An insight often has potential when It allows for a clear understanding of behavior and opens up different possibilities for communication, product, or positioning.. In addition to being recognizable to people, it needs to be related to the context and objectives of the brand.
Some signs that may indicate that an insight is solid are:
- Explain a situation or behavior in a simple and concrete way.
- Generates creative ideas or paths with relative ease.
- It relates to a real need, habit, or problem.
- It can be adapted to different formats or points of contact.
- It helps to differentiate the strategy from other brands.
- It retains its meaning even after the creative execution.
- It is recognizable to different people within the same audience.
What mistakes does a planner make when seeking insights?
One of the most common mistakes is try to find an interesting conclusion before analyzing people's behavior. When the process starts from a preconceived idea rather than from observation, it is easier to end up forcing unhelpful interpretations.
It is also common confusing catchy phrases or momentary trends with strategic insights.
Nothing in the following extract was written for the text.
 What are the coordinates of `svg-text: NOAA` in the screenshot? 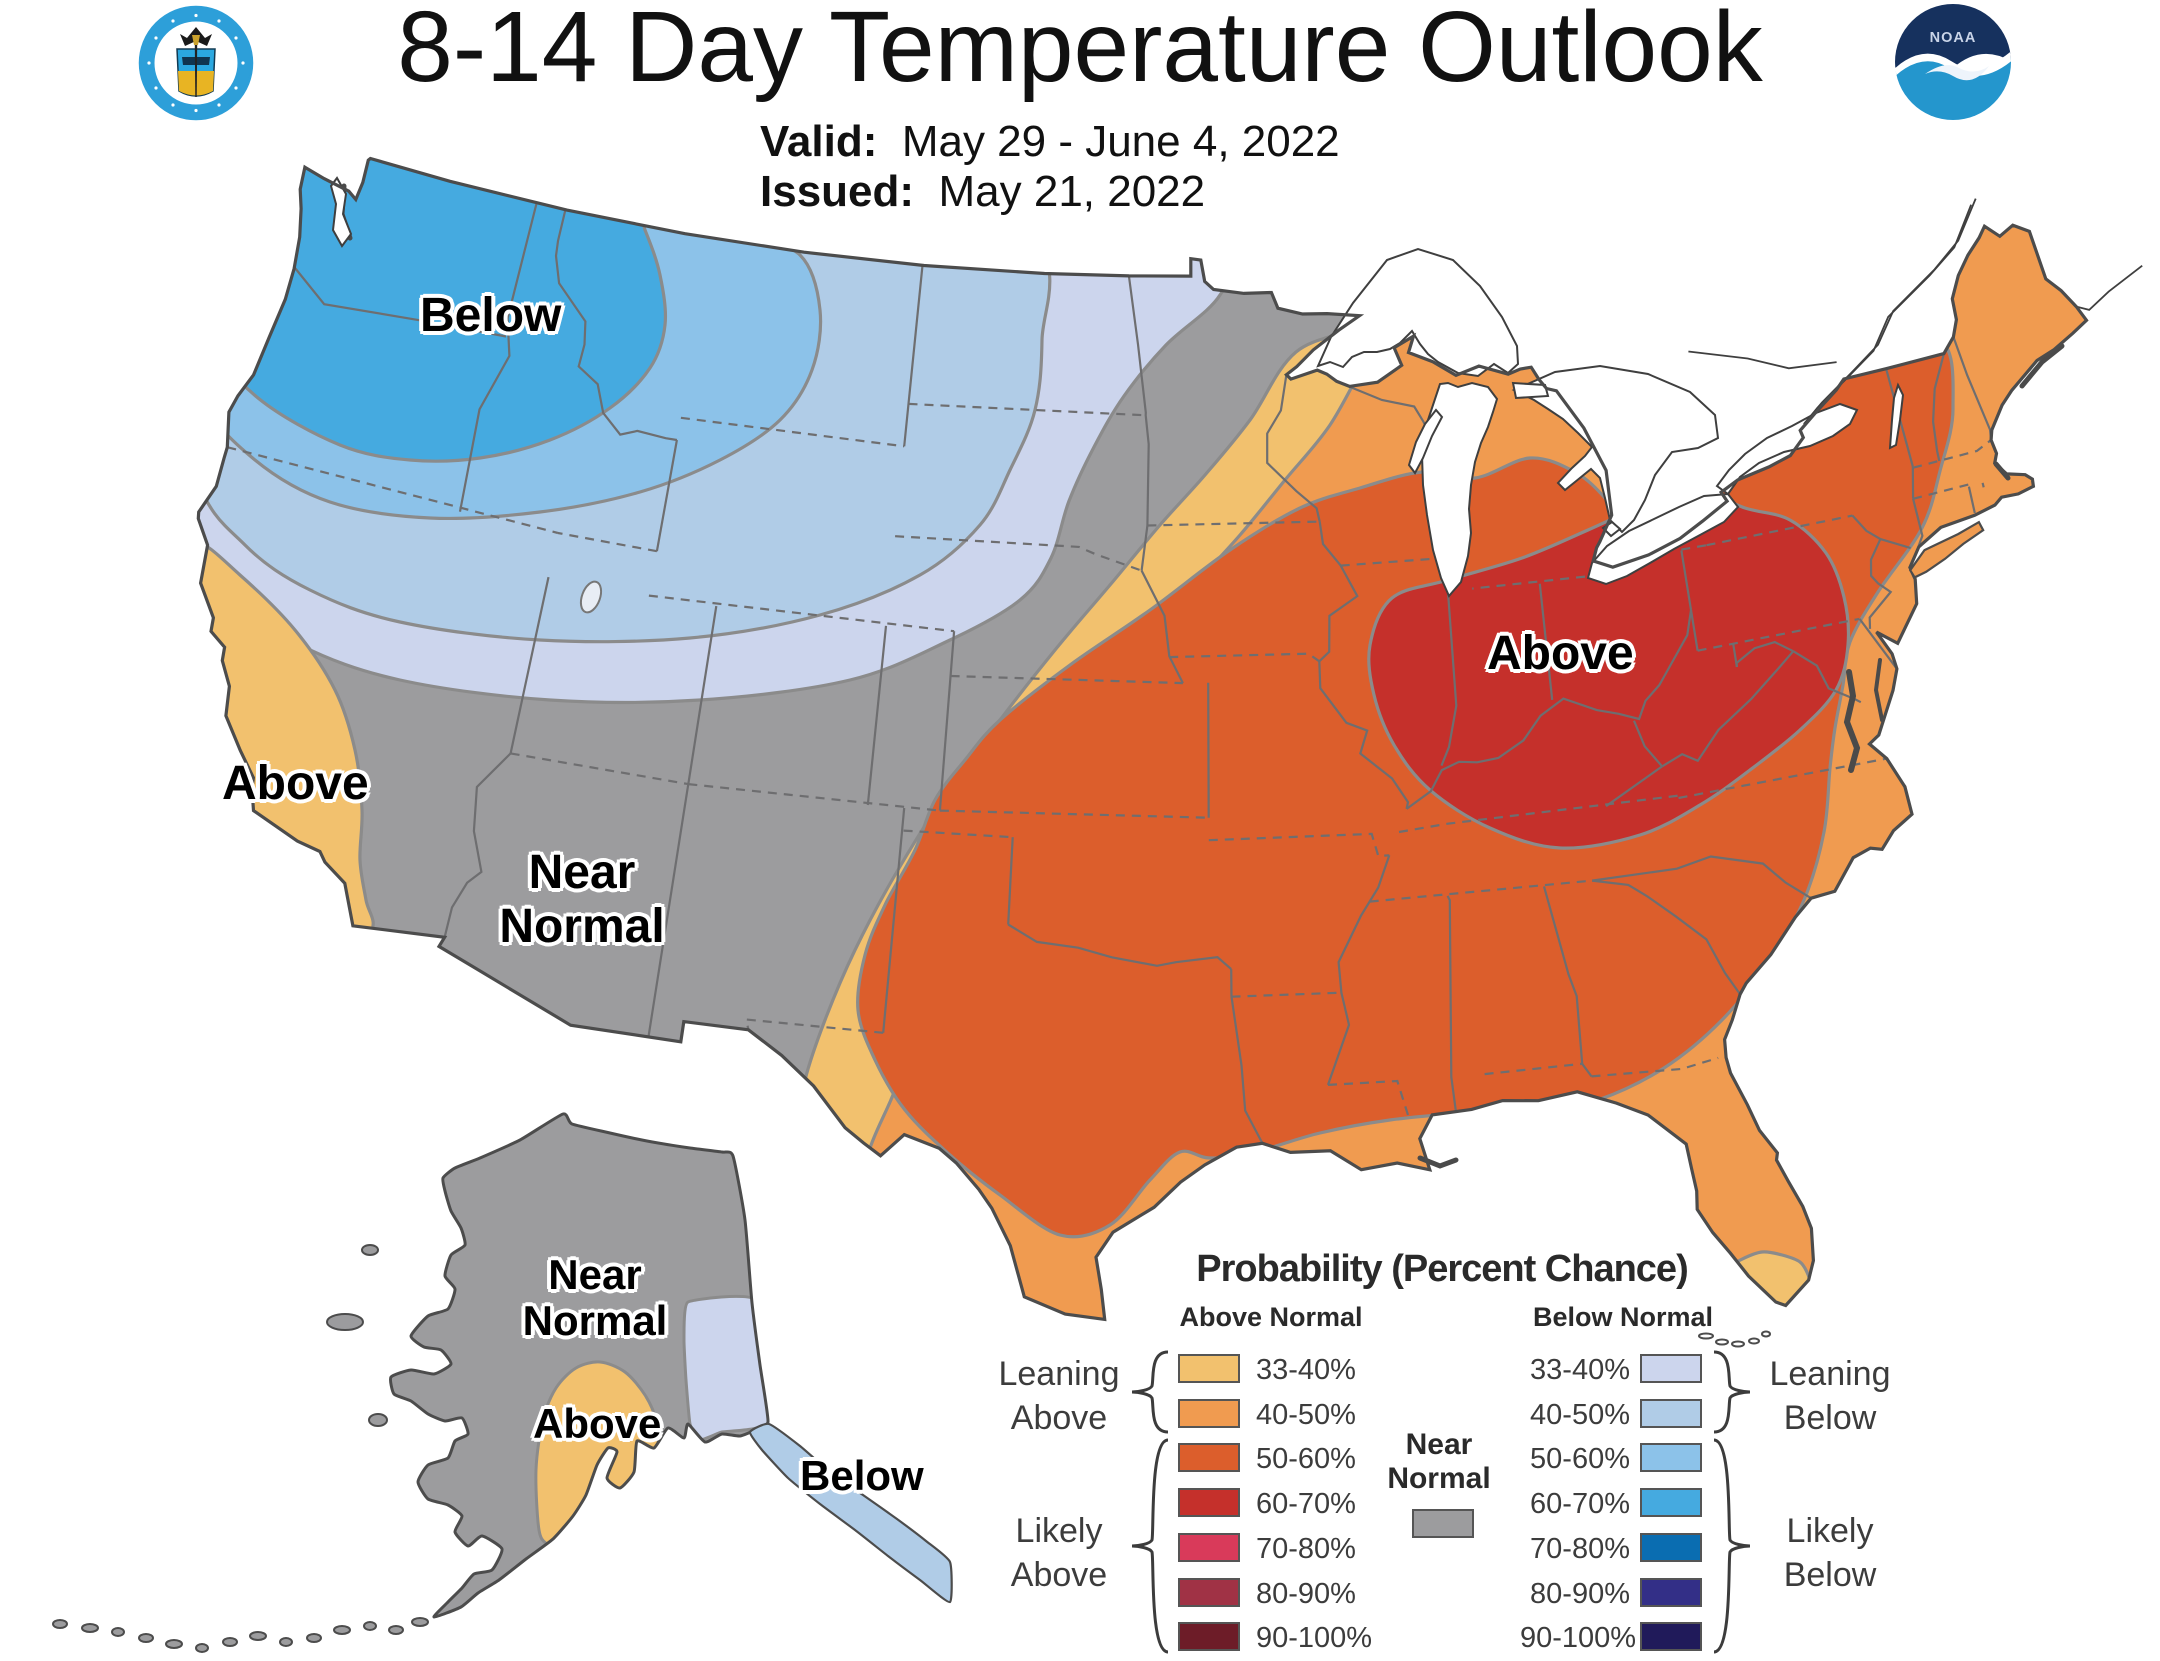 It's located at (1954, 38).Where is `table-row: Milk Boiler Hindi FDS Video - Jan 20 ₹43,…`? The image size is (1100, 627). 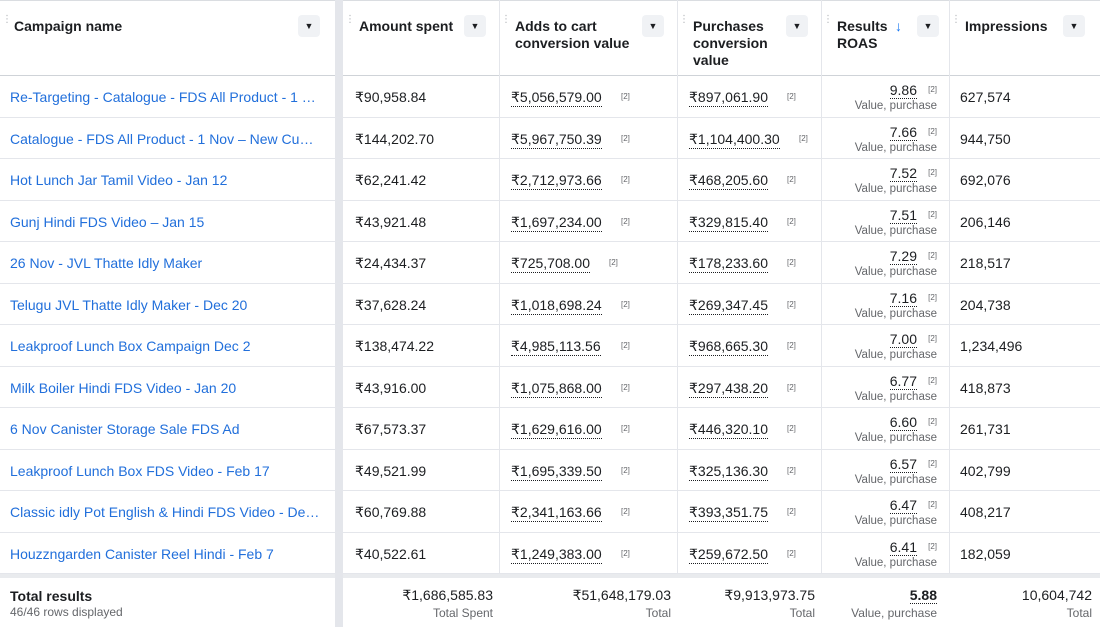 table-row: Milk Boiler Hindi FDS Video - Jan 20 ₹43,… is located at coordinates (550, 388).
In many cases, this leads to building strategies that sound good in a presentation, but have little relation to real-life situations.

Why forcing a conclusion leads to empty strategies
When An insight is constructed to justify a previously defined creative idea., The strategy often loses consistency. Instead of responding to specific behavior, it ends up relying on concepts that are too general or difficult to sustain in practice.
That can also generate Campaigns that use broad or emotional phrases without a clear brand direction. Although the presentation may seem solid, the message loses relevance when there is no real connection with the audience or the context.
How to turn an insight into a clear basis for strategy
For an insight to be useful, it needs to be transformed into a concrete direction for the brand. That implies Connect the detected behavior with a proposal, message, or way of acting that makes sense within the strategy.
In that process, it is usually important Simplify the information and define what opportunity lies behind the insight.. When the idea is clear and easy to implement, it is easier to develop campaigns, content, or actions with greater strategic coherence.
In Miami Ad School We train creative and strategic profiles capable of detecting relevant insights and turning them into ideas applied to real projects.